(Saved entries)
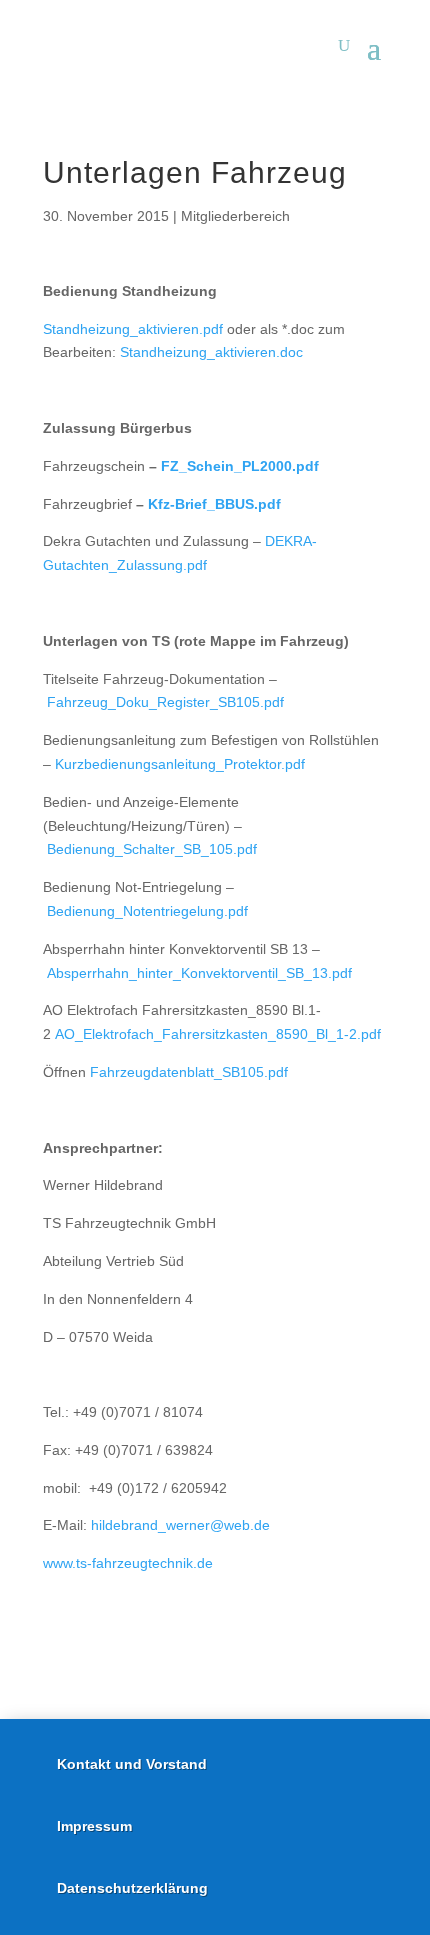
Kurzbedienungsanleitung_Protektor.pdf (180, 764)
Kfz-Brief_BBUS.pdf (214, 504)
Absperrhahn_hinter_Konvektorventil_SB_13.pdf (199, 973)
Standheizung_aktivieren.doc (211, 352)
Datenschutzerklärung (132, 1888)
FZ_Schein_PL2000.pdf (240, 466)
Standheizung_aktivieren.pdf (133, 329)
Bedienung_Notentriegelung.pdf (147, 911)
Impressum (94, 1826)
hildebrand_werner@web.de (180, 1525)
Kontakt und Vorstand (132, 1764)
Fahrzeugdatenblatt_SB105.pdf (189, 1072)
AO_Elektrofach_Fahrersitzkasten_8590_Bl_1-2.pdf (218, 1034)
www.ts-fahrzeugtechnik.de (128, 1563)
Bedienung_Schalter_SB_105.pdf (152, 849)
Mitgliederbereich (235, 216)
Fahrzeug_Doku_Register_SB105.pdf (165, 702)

Work instructions
Retype all entries above verbatim; no pictures belong in the copy.

Output below
Kurzbedienungsanleitung_Protektor.pdf (180, 764)
Kfz-Brief_BBUS.pdf (214, 504)
Absperrhahn_hinter_Konvektorventil_SB_13.pdf (199, 973)
Standheizung_aktivieren.doc (211, 352)
Datenschutzerklärung (132, 1888)
FZ_Schein_PL2000.pdf (240, 466)
Standheizung_aktivieren.pdf (133, 329)
Bedienung_Notentriegelung.pdf (147, 911)
Impressum (94, 1826)
hildebrand_werner@web.de (180, 1525)
Kontakt und Vorstand (132, 1764)
Fahrzeugdatenblatt_SB105.pdf (189, 1072)
AO_Elektrofach_Fahrersitzkasten_8590_Bl_1-2.pdf (218, 1034)
www.ts-fahrzeugtechnik.de (128, 1563)
Bedienung_Schalter_SB_105.pdf (152, 849)
Mitgliederbereich (235, 216)
Fahrzeug_Doku_Register_SB105.pdf (165, 702)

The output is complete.